◆ **Document section**:
Prioritising remediation¶
Because you can’t fix everything at once, and some things are more “on fire” than others.
The pentest report for UU P&L identified 159 findings. Twenty-three were rated critical or high. Forty-seven were medium. Eighty-nine were low. The engineering team consisted of five people, one of whom was six months from retirement and mainly concerned with not changing anything that might create problems for his successor. The available budget was €250,000, which sounds generous until you realise that complete network segmentation alone was estimated at €150,000.
This is the reality of OT remediation. You have more problems than resources, more recommendations than budget, and more urgent issues than available maintenance windows. The art is not in identifying everything that’s wrong, that’s easy. The art is in identifying what to fix first, what to fix eventually, and what to accept as residual risk while you work on the important things.
Prioritisation in OT is different from IT because the consequences are different. In IT, you prioritise based on likelihood and impact to data confidentiality, integrity, and availability. In OT, you prioritise based on safety risk, operational impact, and feasibility of implementation. A critical vulnerability in a safety system that can be fixed with a configuration change comes before a high vulnerability in a process control system that requires a complete network redesign.
The risk matrix¶
The traditional risk matrix multiplies likelihood by impact to get a risk score. This works reasonably well in IT where both likelihood and impact are somewhat quantifiable. It works less well in OT where likelihood is often “we have no idea” and impact ranges from “minor inconvenience” to “people die.”

◆ **Data shown**:

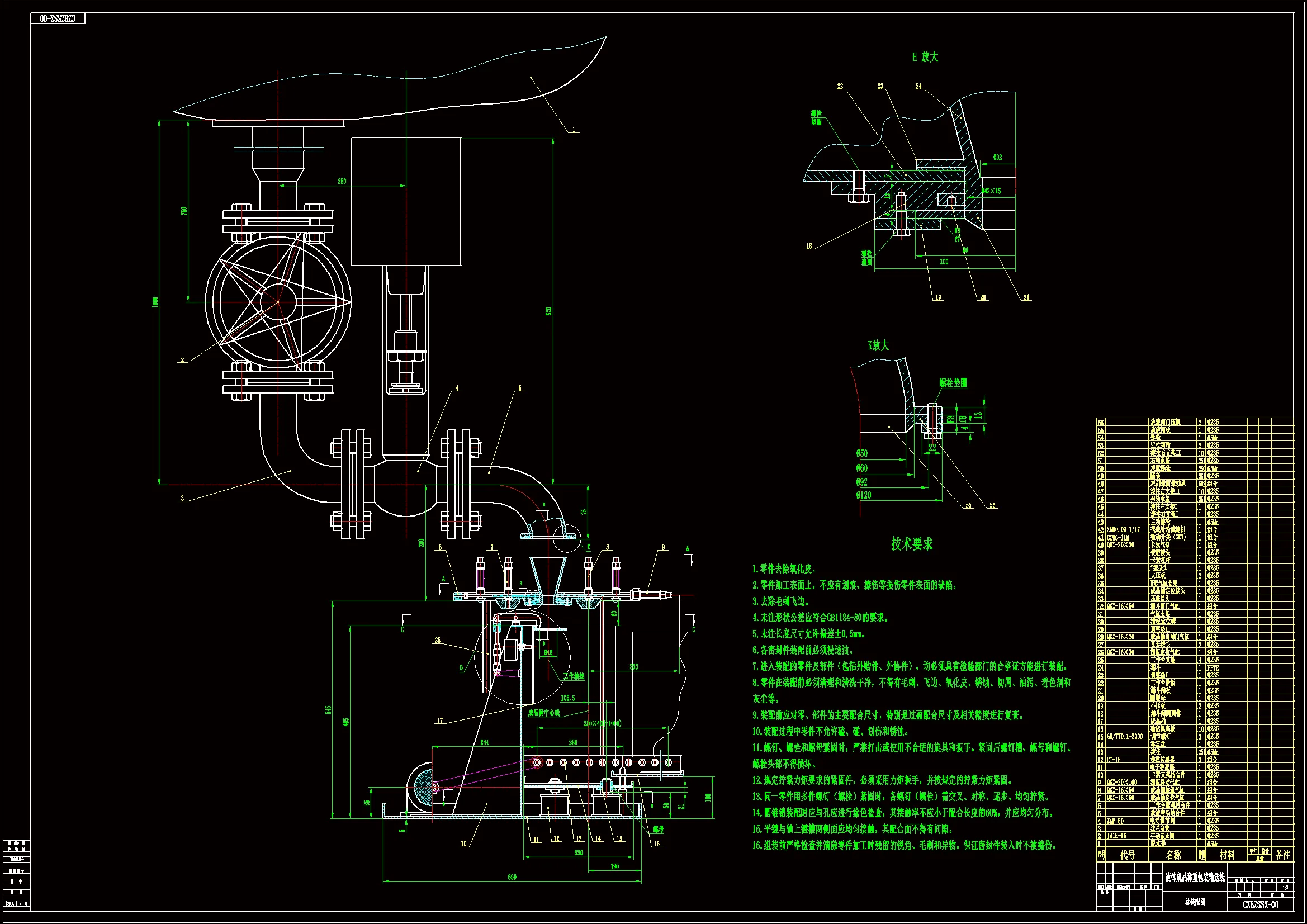
Task: Select the 技术要求 heading text
Action: 912,544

◆ **Stated problem**:
Answer these questions from the page on prioritizing OT remediation:
(a) How many of the pentest findings for UU P&L were rated medium?
(b) What was the available budget?
(c) What three factors does OT prioritization rest on?
These lines come from a different source than the page on prioritizing OT remediation.

◆ **Response**:
(a) Forty-seven.
(b) €250,000.
(c) Safety risk, operational impact, and feasibility of implementation.